◆ Saved data entries:
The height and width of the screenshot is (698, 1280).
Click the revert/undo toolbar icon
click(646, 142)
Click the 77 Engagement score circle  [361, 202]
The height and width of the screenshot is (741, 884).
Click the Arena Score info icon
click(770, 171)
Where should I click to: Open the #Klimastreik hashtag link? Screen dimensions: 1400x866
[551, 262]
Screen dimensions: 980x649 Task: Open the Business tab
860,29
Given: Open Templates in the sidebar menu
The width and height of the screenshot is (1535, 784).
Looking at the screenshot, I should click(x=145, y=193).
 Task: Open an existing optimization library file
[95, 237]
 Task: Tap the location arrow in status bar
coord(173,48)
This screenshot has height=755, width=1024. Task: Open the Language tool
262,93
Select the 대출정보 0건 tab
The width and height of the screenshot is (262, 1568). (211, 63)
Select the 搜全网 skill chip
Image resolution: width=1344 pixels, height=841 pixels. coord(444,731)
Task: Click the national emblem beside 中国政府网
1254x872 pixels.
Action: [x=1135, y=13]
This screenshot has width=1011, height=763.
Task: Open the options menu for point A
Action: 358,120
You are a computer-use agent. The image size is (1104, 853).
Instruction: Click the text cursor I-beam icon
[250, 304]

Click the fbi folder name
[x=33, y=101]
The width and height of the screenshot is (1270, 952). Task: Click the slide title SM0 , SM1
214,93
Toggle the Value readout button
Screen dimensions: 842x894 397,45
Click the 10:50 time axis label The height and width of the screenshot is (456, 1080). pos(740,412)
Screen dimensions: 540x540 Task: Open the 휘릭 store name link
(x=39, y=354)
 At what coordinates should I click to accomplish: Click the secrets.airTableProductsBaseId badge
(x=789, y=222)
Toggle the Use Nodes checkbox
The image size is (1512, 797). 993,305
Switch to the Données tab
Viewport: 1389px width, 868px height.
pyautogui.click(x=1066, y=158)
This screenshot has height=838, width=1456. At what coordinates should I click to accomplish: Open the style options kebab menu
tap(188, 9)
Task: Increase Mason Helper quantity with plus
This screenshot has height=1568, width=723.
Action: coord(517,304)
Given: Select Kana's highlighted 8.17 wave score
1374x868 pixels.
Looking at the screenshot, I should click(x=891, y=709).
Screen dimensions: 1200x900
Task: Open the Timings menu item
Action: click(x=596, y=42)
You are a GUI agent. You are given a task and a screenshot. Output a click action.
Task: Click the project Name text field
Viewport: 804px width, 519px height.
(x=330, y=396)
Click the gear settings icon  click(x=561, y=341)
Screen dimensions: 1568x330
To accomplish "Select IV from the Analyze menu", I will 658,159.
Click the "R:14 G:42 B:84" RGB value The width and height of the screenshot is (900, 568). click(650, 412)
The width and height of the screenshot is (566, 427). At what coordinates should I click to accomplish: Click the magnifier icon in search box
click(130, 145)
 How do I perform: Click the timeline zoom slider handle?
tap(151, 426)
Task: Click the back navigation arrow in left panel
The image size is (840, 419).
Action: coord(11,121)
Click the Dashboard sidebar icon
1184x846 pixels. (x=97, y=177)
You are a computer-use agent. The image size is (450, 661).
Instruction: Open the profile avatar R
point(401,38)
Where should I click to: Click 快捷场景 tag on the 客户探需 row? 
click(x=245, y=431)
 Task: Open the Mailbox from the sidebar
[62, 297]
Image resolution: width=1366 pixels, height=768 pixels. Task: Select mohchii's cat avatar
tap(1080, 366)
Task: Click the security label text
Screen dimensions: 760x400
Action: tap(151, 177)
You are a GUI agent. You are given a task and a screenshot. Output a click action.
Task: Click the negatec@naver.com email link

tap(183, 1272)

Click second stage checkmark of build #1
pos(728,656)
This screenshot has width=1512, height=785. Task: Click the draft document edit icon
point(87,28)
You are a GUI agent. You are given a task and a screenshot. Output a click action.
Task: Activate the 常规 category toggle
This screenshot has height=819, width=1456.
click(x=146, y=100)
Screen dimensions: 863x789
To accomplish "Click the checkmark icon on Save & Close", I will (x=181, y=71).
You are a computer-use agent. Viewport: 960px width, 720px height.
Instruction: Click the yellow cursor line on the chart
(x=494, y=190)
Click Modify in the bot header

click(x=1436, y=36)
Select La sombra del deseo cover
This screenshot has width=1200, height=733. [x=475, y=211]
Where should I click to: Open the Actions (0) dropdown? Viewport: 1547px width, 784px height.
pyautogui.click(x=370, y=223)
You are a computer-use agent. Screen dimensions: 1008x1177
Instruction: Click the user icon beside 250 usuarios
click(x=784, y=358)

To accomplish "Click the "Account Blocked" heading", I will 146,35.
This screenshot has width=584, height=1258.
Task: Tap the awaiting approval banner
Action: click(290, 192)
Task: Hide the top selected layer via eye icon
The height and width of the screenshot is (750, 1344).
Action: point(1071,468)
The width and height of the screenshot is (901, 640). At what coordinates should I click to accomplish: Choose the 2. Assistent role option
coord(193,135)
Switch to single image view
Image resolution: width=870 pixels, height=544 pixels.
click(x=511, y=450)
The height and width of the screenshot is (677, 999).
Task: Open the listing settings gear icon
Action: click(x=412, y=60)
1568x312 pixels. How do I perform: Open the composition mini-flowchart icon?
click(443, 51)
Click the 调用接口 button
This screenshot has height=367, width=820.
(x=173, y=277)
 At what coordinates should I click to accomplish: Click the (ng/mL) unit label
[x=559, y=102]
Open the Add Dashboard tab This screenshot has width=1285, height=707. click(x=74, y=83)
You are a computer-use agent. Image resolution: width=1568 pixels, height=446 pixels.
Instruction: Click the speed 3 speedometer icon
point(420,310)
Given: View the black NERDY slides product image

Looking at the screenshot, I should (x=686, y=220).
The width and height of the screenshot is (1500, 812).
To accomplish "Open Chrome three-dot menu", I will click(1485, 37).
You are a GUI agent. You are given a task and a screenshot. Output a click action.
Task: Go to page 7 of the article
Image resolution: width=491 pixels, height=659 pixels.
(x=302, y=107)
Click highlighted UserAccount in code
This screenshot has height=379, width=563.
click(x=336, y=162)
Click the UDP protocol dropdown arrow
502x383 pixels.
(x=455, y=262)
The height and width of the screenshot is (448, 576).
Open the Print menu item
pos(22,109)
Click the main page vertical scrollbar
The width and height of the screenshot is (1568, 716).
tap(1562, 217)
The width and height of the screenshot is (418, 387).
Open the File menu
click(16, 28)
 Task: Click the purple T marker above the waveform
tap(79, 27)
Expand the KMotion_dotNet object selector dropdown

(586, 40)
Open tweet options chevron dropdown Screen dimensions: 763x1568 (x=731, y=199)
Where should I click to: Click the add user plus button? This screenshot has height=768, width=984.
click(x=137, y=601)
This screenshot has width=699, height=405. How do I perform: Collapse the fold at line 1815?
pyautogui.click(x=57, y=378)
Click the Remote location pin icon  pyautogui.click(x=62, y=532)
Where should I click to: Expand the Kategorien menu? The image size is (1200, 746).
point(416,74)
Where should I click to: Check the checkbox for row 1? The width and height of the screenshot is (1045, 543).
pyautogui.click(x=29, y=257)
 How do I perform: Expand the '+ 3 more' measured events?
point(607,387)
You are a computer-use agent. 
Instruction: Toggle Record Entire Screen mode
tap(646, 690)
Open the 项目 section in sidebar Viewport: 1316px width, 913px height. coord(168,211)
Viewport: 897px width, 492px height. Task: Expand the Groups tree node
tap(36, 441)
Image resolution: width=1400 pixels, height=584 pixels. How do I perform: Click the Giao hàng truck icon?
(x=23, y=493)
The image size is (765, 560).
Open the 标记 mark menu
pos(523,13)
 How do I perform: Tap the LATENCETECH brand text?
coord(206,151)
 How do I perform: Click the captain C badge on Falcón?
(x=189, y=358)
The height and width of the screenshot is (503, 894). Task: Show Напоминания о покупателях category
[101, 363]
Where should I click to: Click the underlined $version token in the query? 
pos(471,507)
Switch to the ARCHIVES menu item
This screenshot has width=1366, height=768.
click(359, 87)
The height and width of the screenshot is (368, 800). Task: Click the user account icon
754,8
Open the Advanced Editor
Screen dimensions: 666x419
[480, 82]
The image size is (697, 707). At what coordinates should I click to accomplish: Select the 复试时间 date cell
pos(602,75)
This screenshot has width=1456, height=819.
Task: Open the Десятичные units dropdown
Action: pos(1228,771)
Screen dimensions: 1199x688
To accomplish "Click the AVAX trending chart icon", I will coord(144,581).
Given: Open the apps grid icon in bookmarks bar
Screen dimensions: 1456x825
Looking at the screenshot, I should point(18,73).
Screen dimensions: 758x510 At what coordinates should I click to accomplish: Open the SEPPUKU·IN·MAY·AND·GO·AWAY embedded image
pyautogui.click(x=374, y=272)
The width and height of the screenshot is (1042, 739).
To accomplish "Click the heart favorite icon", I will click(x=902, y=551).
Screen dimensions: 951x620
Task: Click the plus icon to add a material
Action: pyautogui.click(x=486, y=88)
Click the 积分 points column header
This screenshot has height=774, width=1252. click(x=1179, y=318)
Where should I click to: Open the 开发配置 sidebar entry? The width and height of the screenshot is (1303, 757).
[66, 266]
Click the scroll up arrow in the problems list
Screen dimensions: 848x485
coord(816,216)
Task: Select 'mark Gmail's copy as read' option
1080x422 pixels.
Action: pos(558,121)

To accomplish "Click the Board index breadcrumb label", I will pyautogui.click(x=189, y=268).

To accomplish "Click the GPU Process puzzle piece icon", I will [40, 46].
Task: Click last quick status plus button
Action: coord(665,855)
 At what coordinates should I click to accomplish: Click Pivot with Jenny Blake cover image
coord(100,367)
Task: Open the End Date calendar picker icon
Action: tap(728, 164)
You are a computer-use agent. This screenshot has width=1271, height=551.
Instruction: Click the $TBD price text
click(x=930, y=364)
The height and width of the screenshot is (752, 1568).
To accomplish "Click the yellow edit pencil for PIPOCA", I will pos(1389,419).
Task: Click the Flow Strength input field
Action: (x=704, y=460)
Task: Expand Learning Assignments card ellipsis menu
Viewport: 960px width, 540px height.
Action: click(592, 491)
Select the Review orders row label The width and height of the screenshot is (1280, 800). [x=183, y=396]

◆ ACTIVITY: Restate word for word the lines above, beginning at the first one and ending at the line that carries "Given: Select Kana's".

◆ YOUR RESPONSE:
The height and width of the screenshot is (698, 1280).
Click the revert/undo toolbar icon
click(646, 142)
Click the 77 Engagement score circle  [361, 202]
The height and width of the screenshot is (741, 884).
Click the Arena Score info icon
click(770, 171)
Where should I click to: Open the #Klimastreik hashtag link? Screen dimensions: 1400x866
[551, 262]
Screen dimensions: 980x649 Task: Open the Business tab
860,29
Given: Open Templates in the sidebar menu
The width and height of the screenshot is (1535, 784).
Looking at the screenshot, I should click(x=145, y=193).
 Task: Open an existing optimization library file
[95, 237]
 Task: Tap the location arrow in status bar
coord(173,48)
This screenshot has height=755, width=1024. Task: Open the Language tool
262,93
Select the 대출정보 0건 tab
The width and height of the screenshot is (262, 1568). (211, 63)
Select the 搜全网 skill chip
Image resolution: width=1344 pixels, height=841 pixels. coord(444,731)
Task: Click the national emblem beside 中国政府网
1254x872 pixels.
Action: [x=1135, y=13]
This screenshot has width=1011, height=763.
Task: Open the options menu for point A
Action: 358,120
You are a computer-use agent. The image size is (1104, 853).
Instruction: Click the text cursor I-beam icon
[250, 304]

Click the fbi folder name
[x=33, y=101]
The width and height of the screenshot is (1270, 952). Task: Click the slide title SM0 , SM1
214,93
Toggle the Value readout button
Screen dimensions: 842x894 397,45
Click the 10:50 time axis label The height and width of the screenshot is (456, 1080). pos(740,412)
Screen dimensions: 540x540 Task: Open the 휘릭 store name link
(x=39, y=354)
 At what coordinates should I click to accomplish: Click the secrets.airTableProductsBaseId badge
(x=789, y=222)
Toggle the Use Nodes checkbox
The image size is (1512, 797). 993,305
Switch to the Données tab
Viewport: 1389px width, 868px height.
pyautogui.click(x=1066, y=158)
This screenshot has height=838, width=1456. At what coordinates should I click to accomplish: Open the style options kebab menu
tap(188, 9)
Task: Increase Mason Helper quantity with plus
This screenshot has height=1568, width=723.
Action: coord(517,304)
Given: Select Kana's highlighted 8.17 wave score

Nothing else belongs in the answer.